[Data for this exercise]
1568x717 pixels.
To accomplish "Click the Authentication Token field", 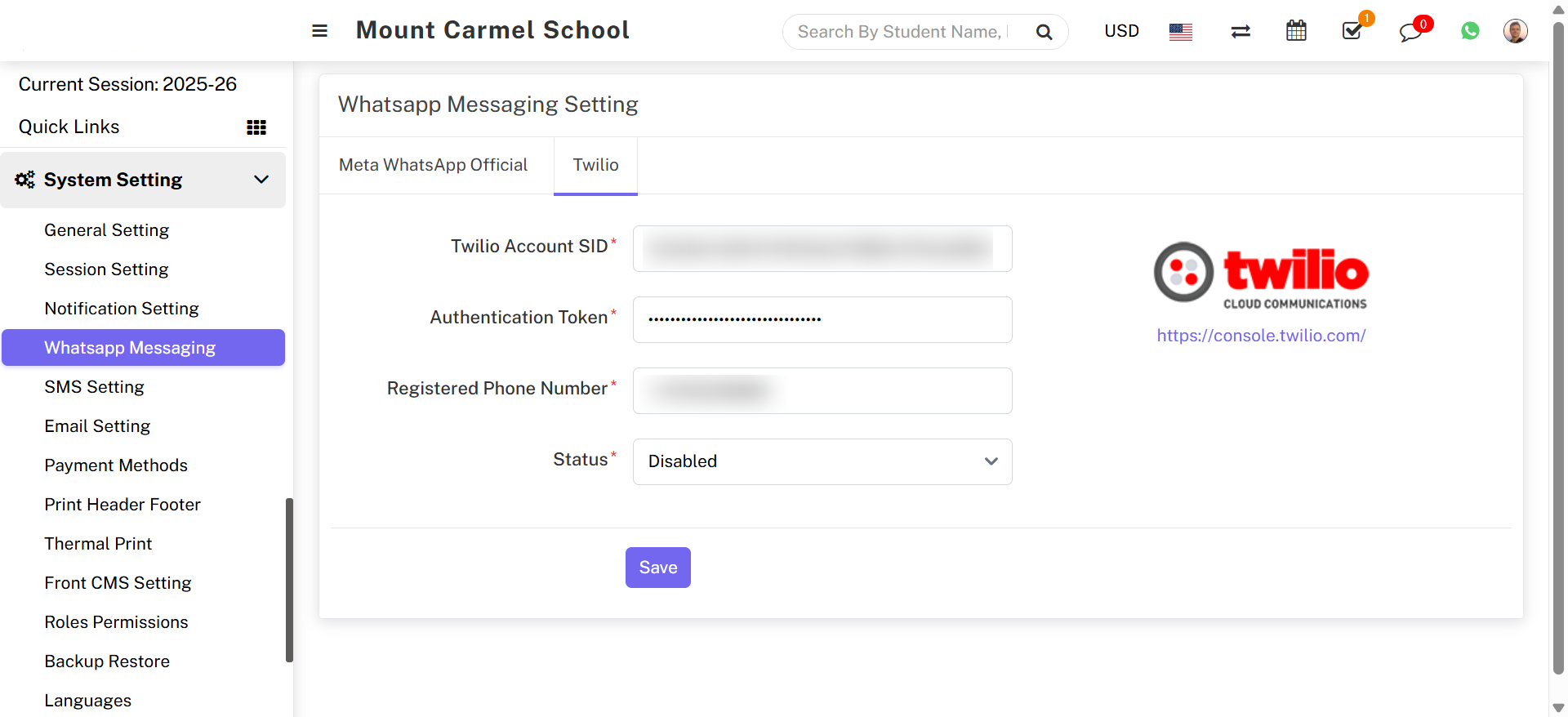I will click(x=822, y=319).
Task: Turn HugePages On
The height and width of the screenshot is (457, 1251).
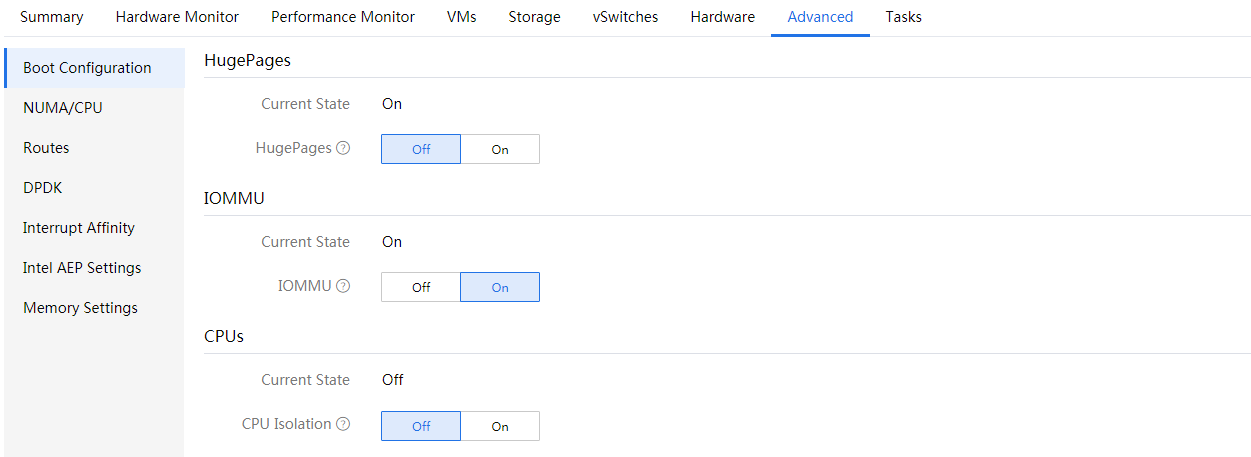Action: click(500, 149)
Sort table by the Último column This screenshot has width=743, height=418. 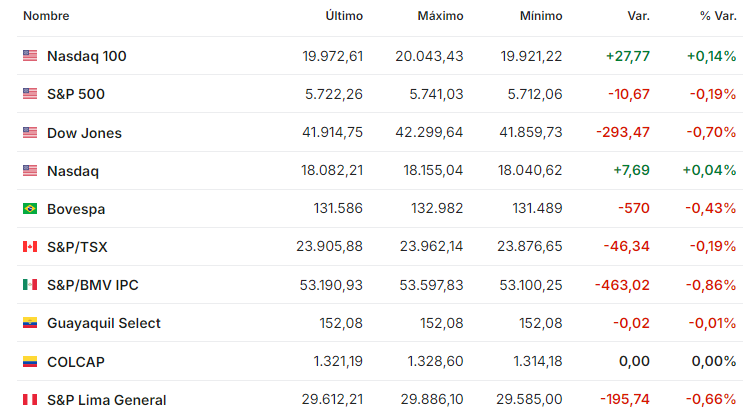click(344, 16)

---

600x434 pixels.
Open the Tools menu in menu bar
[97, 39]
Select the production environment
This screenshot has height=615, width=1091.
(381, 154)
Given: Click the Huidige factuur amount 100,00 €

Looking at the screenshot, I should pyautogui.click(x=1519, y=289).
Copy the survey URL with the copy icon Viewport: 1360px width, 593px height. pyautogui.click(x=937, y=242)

[What the exercise asks] Looking back over the data above, restate word for word the lines that begin at the line with "This screenshot has height=615, width=1091." and end at the line with "Copy the survey", inclusive.

[Exercise output]
This screenshot has height=615, width=1091.
(381, 154)
Given: Click the Huidige factuur amount 100,00 €

Looking at the screenshot, I should pyautogui.click(x=1519, y=289).
Copy the survey URL with the copy icon Viewport: 1360px width, 593px height. pyautogui.click(x=937, y=242)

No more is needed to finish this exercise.